Improving Justice in Child Contact Evaluation
Author: Sarah Morton, Matter of Focus
Children’s views about whether they feel safe or want to have to see parents who have been abusive, are often ignored by the courts. This puts them in dangerous and harmful situations (read more HERE)
Matter of Focus worked with women’s rights organisations from five countries across Europe as part of this project to improve women and children’s experiences of child contact following domestic abuse. The project was led by Scottish Women’s Aid and the University of Edinburgh and is funded by the European Union’s Rights, Equality and Citizenship Programme (2014-2020).
What we did
Achieving policy and practice change to better support women and children, and ensuring children’s rights are respected, are challenging outcomes.
Our work on this project helped ensure that the programme focussed on outcomes, and that data was collected in five different countries (Scotland, Bulgaria, Romania, Cyprus and Portugal) in similar enough ways to be able to make some comparisons and to be able to make claims about the contribution of the programme overall.
We worked closely with the core team to embed evaluation in the programme from the start, and mapped out the project’s outcomes. We supported the evaluation of young people’s involvement in the project coordination.

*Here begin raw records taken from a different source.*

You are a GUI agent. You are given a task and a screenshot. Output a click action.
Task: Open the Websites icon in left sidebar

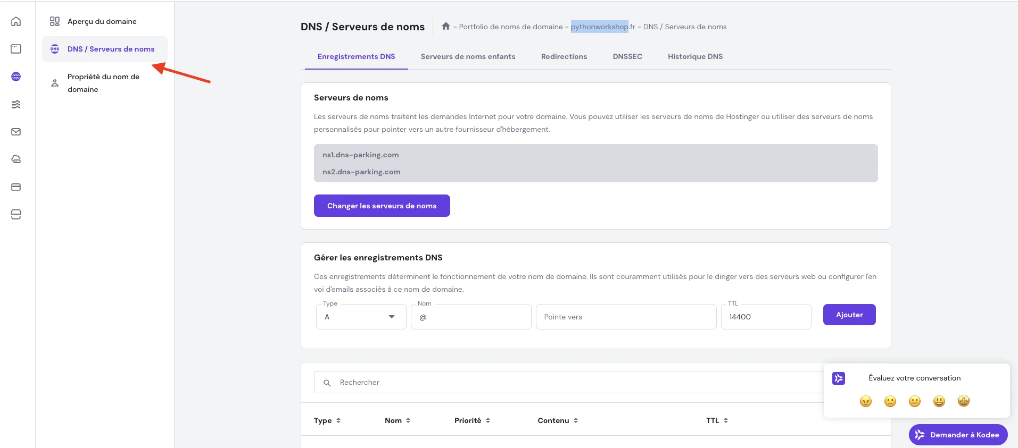click(x=16, y=49)
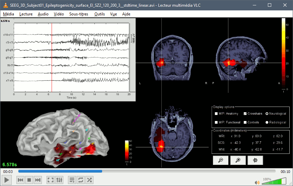Stop video playback
293x186 pixels.
click(x=29, y=180)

Everyone in this programme needed to be inspired to take action and have the support they need to make a difference in their country. We wanted them to feel that evaluation is practical and doable, and that the data and feedback collect can help them deliver a better programme.
A great fit
The programme took a systems approach to tackle the problems women and children experience when contact with an abusive partner is ordered by the courts. This is important because the problem is a systemic one – with the police, court systems, social workers, children’s organisations, policy makers and domestic abuse support organisations all having a part to play to if change is going to happen. Because the Matter of Focus approach takes account of this complexity, there was a great fit.
I have found the IJCC project quite complex to understand (as a new person coming into it when other people had been involved in its development for years). So I found the outcome mapping process helpful in terms of pinning down/simplifying what we’re trying to get to.
An evaluation framework
We mapped the programme activities to the outcomes that are important through a collaborative process with the core team.

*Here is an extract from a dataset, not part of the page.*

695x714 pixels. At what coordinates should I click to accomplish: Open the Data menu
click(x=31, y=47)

We agreed a set of standard feedback questions for multi-stakeholder meetings that will took place in each country. These included the sectors that were engaged, and how different stakeholders think they can take action to ensure that women and children’s rights are realised in child contact following domestic abuse.
We worked with the young advisors group YELLO! to review the outcome map and make sure it reflected their perspectives.

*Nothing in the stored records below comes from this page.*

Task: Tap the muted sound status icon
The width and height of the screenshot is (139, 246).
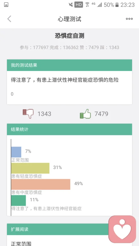Action: [71, 5]
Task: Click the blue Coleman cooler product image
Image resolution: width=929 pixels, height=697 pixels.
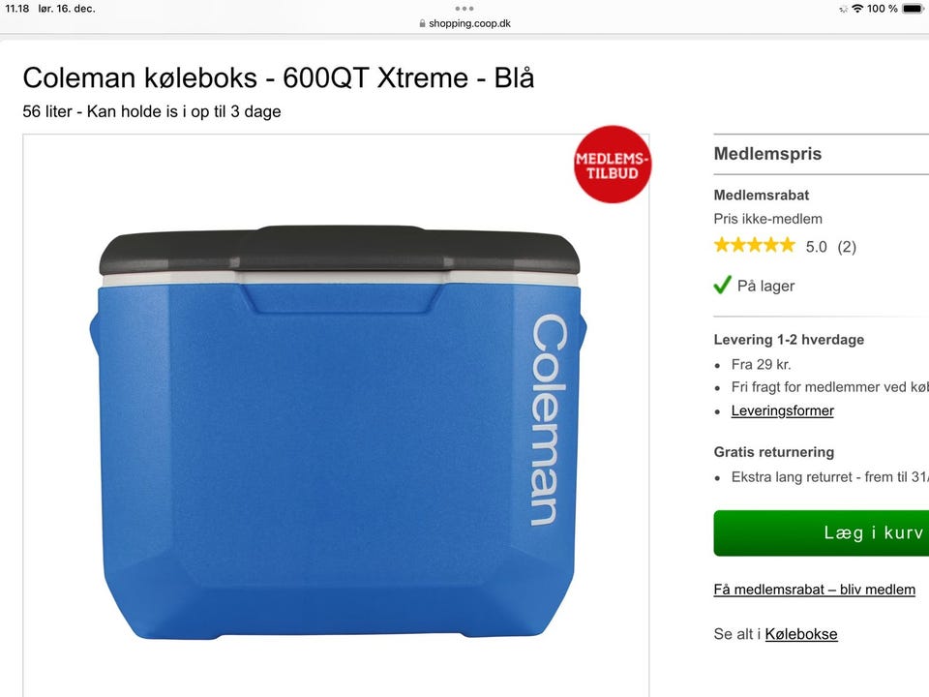Action: (339, 432)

I thought it was really good to breakdown the ‘who with’ and the outcomes for different people. We’re recognising and valuing in our outcome mapping the importance of enhanced relationships between the project partners – the solidarity and support which … is particularly important because that sort of emotional labour/relational approach outcome is often not identified and valued.
Both of these maps formed the basis for evaluation of the project. We collated the data from within countries and pulled this together across the whole project. We collected data from group reflection, stakeholder surveys at 2 points, as well as feedback from the stakeholder meetings. We pulled this together into interim and final evaluation reports.
What did we find out about this project’s contribution to outcomes?
- Over 180 stakeholder agencies were engaged with the project including the police, courts, social workers, local government and independent agencies with an interest in women and children’s rights in contact and domestic violence.
- Across the countries, stakeholders report better understanding of the needs of women and children in families where domestic violence is an issue, and changes in attitudes around the rights of parents with a history of violence to have contact with children.
- Many new connections were made within each country, resulting in better communication and coordination potential despite very different contexts.
- Children and young people were engaged and involved in each country, and their voices were elevated to help professionals and policy-makers understand how these issues affect them and sharpen their resolve and perception of solutions
- In each country the project partners designed and developed ways of engaging with the issues that were suitable for their contexts
- There have been many policy and practice impacts across the partner countries:
- In Bulgaria more specialist training has been developed and discussion is underway to improve children’s experience in the court system
- In Cyprus there will be a children’s rights officer in the Women’s House – a specialist service for domestic abuse.
- In Scotland there is more protection for children in contact orders through the Children Scotland Act
- In Portugal there have been widespread impacts building on the conducive environment created by the ratification of the Istanbul Convention, with several new laws that take children’s rights into account in the case of domestic abuse.
- In Romania, young people have engaged with key stakeholders with commitments for judicial and legislative change.
- Several countries report that they will continue their work on these issues and that further impacts are likely in the future.